## Texto a ler
⁂
Essas são velhas batalhas de Susana Lainho, e é por isso que trava a guerra em duas frentes, a lutar pela preservação interior e exterior do edificado antigo. Sobretudo, dos edifícios que encerram significativo património artístico, como os dois em que está a intervir nas zonas do Bolhão e Clérigos.
"obras de arte"
Num prédio da Rua Formosa, no coração do Porto, rendeu-se aos "tetos com obras de arte" que descobriu e aos quais o trabalho de restauro está a devolver a dignidade. Nas formas e nas pinturas originais, que incluem, até, pormenores com ouro de lei.
"A maior parte dos tetos que temos no Porto, sejam mais ou menos elaborados, não só têm forma como também têm cor, e é importante preservar isso. A ideia é perceber que dá para recuperar", defende a conservadora-restauradora, cuja equipa trabalha na reabilitação projetada por Joaquim Massena. "O arquiteto Massena tem essa sensibilidade, de perceber que são elementos artísticos", nota Susana Lainho, que num dos salões do prédio viu renascer uma pintura a óleo em tons ocre e rosa que, em tempos, fora coberta na íntegra por tinta branca.
"Não são pinturazinhas; são pinturas pensadas e dimensionadas para estes espaços", lembra a especialista, comparando-as com "telas pintadas". "São tetos que, aparentemente, estavam maus e que vão ficar perfeitos", aponta Massena, sublinhando que "é preciso sensibilizar as pessoas, que só não são sensíveis se lhes disserem que é mais simples demolir. É mentira quando dizem que tem de se demolir para reabilitar". Nos Clérigos, a equipa de Susana trabalha nas alturas, a restaurar a azulejaria da "fachada mais bonita" da zona, orgulha-se o proprietário do prédio, Álvaro Ramilo, que, face a essa "mais valia", teve a "exigência de preservá-la". E com os azulejos originais: até os que estavam em risco de queda são recolocados, e "o assentamento é feito com argamassa tradicional e compatível", explica a conservadora-restauradora.
⁂
## O que fazer
(1) Transcreva, sem qualquer alteração, o trecho do texto sobre o restauro de tetos no Porto entre "Essas são velhas" e "ouro de lei.", inclusive.
(2) Prossiga o texto sobre o restauro de edifícios antigos no Porto a partir do ponto em que termina.

## Excerto dos dados
⁂
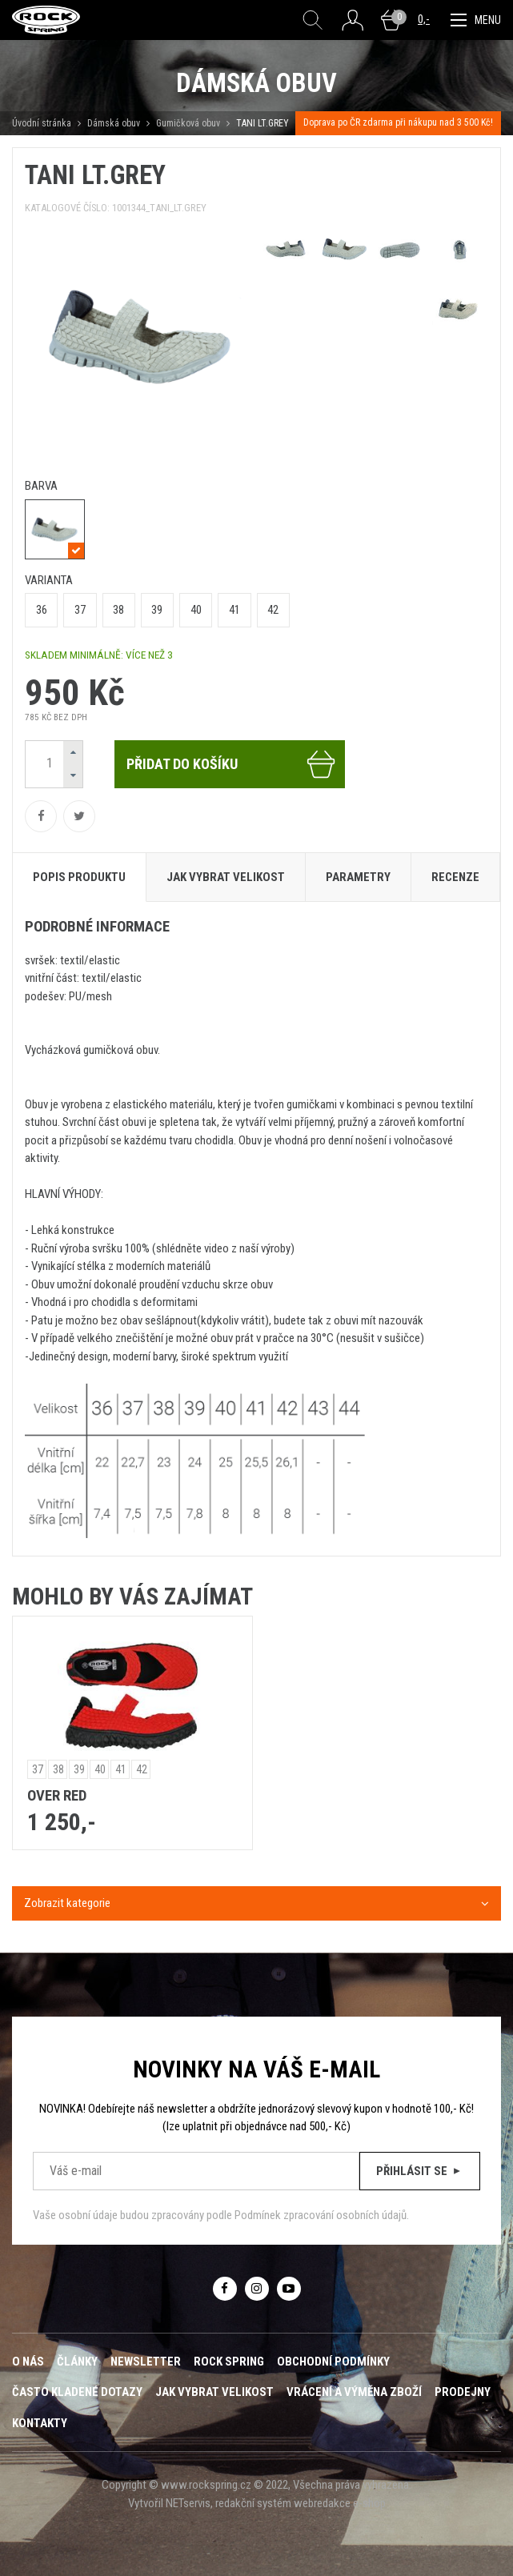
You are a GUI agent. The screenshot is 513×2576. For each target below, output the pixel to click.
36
⁂
## Resultados por tarefa
(1)
Essas são velhas batalhas de Susana Lainho, e é por isso que trava a guerra em duas frentes, a lutar pela preservação interior e exterior do edificado antigo. Sobretudo, dos edifícios que encerram significativo património artístico, como os dois em que está a intervir nas zonas do Bolhão e Clérigos.
"obras de arte"
Num prédio da Rua Formosa, no coração do Porto, rendeu-se aos "tetos com obras de arte" que descobriu e aos quais o trabalho de restauro está a devolver a dignidade. Nas formas e nas pinturas originais, que incluem, até, pormenores com ouro de lei.

(2)
Alterar legislação
A APRUPP, uma associação de reabilitação urbana, defende a "alteração da definição de reabilitação na legislação, já que inclui a reconstrução como uma ação de reabilitação, o que desvirtua o próprio significado da palavra e coloca em causa os objetivos e metas ao nível dos consumos energéticos e de produção de CO2".
Subir IVA para reconstruções
Alice Tavares, líder da APRUPP, diz que se deve "aplicar um IVA de 23%, em detrimento dos 6% atualmente aplicados, para as intervenções de "reabilitação" que usam de forma extensiva a reconstrução, já que esta deve ser entendida como uma construção nova, incluindo as que usam o fachadismo".